Rocky Mountain Airways  was an American commuter airline headquartered in Hangar No. 6 of Stapleton International Airport in Denver, Colorado. It was sold to Texas Air Corporation/Continental Airlines in 1986 and was operated as a Continental Express subsidiary until its operations were merged with Britt Airways in 1991.
The airline flew from Denver's Stapleton International Airport to a variety of destinations in Colorado, Nebraska and Wyoming. The airline operated out of the old commuter terminal in Concourse A at Stapleton.

History
It was established as Vail Airways in 1963 by Gordon Autry.
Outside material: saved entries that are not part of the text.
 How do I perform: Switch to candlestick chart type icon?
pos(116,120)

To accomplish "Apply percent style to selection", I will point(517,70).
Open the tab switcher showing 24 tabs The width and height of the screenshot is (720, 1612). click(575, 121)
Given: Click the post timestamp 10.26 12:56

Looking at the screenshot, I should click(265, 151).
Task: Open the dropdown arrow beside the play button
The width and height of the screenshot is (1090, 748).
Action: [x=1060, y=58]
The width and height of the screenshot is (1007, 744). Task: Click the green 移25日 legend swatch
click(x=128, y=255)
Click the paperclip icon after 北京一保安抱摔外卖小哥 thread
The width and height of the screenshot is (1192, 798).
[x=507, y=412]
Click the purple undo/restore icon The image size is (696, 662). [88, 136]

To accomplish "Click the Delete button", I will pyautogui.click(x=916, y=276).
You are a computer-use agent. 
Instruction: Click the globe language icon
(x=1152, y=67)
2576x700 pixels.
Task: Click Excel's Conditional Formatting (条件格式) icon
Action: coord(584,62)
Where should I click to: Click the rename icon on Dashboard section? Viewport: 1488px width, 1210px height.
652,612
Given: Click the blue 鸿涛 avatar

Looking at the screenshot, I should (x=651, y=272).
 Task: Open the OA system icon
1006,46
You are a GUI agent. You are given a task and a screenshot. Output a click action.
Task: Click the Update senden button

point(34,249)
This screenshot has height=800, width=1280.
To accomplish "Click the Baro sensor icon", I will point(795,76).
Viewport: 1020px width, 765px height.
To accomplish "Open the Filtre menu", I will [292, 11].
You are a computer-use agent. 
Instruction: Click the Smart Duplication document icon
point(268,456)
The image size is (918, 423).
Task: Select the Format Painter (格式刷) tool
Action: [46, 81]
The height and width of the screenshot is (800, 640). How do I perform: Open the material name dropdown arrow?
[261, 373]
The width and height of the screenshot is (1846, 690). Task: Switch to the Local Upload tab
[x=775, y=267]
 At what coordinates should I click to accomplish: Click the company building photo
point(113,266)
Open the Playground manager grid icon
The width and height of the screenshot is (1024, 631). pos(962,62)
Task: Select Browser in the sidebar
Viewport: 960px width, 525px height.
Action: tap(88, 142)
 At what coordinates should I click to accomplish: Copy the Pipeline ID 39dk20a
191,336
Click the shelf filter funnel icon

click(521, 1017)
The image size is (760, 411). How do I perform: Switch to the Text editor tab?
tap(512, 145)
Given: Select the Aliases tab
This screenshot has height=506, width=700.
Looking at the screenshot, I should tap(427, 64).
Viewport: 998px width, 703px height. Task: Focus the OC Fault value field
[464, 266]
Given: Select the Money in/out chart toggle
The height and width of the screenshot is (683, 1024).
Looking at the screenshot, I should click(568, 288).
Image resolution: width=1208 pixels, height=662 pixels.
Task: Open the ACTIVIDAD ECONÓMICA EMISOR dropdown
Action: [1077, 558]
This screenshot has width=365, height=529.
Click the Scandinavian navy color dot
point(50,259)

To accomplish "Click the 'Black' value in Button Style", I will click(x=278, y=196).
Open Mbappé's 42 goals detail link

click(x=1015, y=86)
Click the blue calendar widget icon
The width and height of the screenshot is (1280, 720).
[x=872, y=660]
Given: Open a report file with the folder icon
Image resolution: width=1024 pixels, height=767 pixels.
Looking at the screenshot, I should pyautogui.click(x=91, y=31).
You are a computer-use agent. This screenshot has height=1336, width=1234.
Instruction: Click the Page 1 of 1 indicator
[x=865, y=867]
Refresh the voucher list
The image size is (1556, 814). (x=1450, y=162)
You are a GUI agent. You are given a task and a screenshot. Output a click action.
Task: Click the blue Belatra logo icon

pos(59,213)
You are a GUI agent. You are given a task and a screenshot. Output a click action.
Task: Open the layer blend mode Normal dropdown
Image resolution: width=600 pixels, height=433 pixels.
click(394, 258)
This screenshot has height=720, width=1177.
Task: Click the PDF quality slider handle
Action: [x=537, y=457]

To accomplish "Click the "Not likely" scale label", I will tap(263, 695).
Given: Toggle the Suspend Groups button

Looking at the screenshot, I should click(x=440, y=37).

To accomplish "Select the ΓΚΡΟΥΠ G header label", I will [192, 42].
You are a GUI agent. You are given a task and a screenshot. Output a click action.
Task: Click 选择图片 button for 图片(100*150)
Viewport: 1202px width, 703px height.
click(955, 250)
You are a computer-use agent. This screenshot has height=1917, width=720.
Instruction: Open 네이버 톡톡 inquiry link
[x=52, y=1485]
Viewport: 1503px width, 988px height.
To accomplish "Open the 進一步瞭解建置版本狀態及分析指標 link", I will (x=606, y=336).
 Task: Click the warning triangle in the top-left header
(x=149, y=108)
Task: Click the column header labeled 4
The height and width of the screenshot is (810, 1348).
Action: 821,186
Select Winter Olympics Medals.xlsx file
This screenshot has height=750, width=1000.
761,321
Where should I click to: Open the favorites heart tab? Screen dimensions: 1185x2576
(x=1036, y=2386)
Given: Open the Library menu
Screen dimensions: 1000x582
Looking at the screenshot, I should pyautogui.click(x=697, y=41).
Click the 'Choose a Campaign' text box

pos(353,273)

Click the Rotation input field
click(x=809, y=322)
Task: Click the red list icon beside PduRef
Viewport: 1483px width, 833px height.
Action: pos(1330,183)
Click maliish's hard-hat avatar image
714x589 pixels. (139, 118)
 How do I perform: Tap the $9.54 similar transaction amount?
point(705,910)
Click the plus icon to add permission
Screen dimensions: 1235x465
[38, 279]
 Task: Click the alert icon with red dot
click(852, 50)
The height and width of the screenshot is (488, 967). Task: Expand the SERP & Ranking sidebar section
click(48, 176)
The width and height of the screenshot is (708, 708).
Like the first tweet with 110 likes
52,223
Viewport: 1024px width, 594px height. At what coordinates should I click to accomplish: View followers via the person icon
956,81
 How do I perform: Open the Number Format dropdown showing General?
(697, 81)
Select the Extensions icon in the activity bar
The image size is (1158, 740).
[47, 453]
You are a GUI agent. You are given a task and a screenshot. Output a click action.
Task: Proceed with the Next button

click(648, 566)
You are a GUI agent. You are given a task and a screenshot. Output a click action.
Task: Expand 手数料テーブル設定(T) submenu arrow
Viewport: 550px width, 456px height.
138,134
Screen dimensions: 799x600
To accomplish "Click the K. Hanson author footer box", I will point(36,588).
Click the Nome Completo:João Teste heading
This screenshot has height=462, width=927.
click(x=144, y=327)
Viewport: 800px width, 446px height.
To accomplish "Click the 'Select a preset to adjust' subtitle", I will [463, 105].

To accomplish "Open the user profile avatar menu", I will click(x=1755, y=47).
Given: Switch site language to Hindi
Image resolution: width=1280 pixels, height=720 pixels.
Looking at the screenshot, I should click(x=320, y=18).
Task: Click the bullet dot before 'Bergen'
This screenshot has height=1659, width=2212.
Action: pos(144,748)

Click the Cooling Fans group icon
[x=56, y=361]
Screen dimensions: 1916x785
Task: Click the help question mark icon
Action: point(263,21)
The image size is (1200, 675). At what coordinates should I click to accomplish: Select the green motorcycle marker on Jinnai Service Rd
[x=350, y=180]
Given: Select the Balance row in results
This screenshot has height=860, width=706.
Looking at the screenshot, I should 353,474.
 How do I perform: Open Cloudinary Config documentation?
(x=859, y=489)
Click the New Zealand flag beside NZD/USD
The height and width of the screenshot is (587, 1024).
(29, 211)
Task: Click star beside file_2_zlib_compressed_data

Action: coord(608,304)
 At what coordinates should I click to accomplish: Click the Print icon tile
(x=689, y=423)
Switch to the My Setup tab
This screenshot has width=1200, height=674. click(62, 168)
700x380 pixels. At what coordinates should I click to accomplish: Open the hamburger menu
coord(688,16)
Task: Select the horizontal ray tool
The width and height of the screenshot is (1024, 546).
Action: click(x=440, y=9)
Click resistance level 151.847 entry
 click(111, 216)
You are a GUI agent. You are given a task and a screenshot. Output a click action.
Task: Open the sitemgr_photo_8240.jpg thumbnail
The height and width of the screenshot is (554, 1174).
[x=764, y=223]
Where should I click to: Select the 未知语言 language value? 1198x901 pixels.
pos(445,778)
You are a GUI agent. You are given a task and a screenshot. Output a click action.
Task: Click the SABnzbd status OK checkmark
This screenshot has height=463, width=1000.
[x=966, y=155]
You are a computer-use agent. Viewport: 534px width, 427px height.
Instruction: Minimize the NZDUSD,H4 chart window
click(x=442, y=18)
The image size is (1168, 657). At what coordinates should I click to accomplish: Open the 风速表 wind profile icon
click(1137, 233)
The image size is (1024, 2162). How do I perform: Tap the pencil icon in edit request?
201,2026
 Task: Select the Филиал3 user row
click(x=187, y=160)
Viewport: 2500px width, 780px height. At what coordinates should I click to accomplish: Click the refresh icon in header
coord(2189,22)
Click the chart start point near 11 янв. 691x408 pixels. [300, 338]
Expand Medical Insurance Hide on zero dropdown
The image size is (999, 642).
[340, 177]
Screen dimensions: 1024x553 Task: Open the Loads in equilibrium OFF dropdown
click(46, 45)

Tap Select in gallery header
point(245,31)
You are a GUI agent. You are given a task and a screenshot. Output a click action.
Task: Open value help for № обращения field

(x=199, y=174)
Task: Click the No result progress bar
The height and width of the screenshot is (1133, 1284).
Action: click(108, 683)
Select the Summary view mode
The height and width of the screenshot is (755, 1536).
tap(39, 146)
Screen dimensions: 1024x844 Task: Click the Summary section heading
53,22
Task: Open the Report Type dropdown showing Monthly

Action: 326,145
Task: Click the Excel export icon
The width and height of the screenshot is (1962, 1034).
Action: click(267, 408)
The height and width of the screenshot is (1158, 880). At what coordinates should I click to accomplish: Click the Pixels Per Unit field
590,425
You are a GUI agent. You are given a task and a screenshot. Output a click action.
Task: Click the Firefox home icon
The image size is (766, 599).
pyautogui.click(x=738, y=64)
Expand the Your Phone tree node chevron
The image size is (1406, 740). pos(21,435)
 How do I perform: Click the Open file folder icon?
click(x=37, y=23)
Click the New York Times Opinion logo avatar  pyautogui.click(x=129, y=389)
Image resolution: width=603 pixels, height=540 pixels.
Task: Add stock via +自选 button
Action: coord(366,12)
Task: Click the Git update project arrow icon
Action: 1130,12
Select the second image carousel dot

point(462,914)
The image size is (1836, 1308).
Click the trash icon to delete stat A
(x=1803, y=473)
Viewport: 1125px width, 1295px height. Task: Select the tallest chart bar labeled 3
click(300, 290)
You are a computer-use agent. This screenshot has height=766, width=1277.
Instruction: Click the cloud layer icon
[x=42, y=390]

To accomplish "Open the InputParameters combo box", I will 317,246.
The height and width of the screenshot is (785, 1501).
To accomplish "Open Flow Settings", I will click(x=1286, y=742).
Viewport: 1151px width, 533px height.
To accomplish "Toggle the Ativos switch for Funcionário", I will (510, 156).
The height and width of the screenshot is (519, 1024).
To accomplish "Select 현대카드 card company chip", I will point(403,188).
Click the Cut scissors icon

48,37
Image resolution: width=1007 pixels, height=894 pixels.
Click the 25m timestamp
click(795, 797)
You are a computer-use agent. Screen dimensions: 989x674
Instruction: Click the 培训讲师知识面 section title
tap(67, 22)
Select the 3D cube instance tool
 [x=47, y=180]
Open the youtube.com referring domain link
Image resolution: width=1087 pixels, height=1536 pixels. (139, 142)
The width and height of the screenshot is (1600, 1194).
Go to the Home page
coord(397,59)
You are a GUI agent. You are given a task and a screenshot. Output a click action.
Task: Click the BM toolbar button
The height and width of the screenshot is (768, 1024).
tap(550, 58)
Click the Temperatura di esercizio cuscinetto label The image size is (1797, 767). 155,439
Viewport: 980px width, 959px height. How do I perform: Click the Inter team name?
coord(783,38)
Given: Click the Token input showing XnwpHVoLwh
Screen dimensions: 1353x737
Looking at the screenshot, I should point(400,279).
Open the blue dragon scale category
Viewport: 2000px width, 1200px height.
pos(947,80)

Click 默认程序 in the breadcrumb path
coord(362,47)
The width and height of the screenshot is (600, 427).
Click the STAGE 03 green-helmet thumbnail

The airline adopted "Rocky Mountain Airways" in 1968, shortly after service to Aspen was introduced.

Vail Airways began operations with Cessna 310 piston twin aircraft, followed by the Rockwell Aero Commander piston twin. In 1969, Rocky Mountain Airways expanded with the 19 passenger de Havilland Canada DHC-6 Twin Otter twin engine turboprop. On February 3, 1978,  Rocky Mountain Airways took delivery as the worldwide launch customer of the larger, 50 passenger de Havilland Canada Dash 7-102  four engine turboprop. In 1983, Rocky Mountain had placed an order for six 37-passenger de Havilland Canada DHC-8 Dash 8 twin turboprops, coincident with the type's service introduction; however, no Dash 8 aircraft were subsequently delivered to Rocky Mountain.

Both the DHC-6 Twin Otter and the DHC-7 Dash 7 featured short takeoff and landing (STOL) performance. This enabled Rocky Mountain Airways to serve destinations that otherwise would not have received scheduled passenger air service.  One example was the Avon STOLport (WHR) located in close proximity to the Vail ski resort which was served with the Dash 7.  Another example was the Steamboat Springs Airport (KSBS or SBS) which was also served with the Dash 7. With a relatively short runway length of 4,452 feet and an airfield elevation of 6,882 feet, the Dash 7 was well suited for passenger operations from this small airport located near the Steamboat Springs ski resort. Rocky Mountain Airways also operated Twin Otter flights from Lake County Airport (LXV) in Leadville, Colorado. With an airfield elevation of 9,934 feet, Leadville is the highest airport ever to have received scheduled passenger air service in the U.S. The Avon STOLport, which was a private airstrip controlled by the airline at Vail, no longer exists. Airline service to Vail is now provided via the Eagle County Airport, 35 miles to the west via Interstate 70. Steamboat Springs is now served by the Yampa Valley Airport, 25 miles to the west via U.S. 40.  Leadville no longer has airline service.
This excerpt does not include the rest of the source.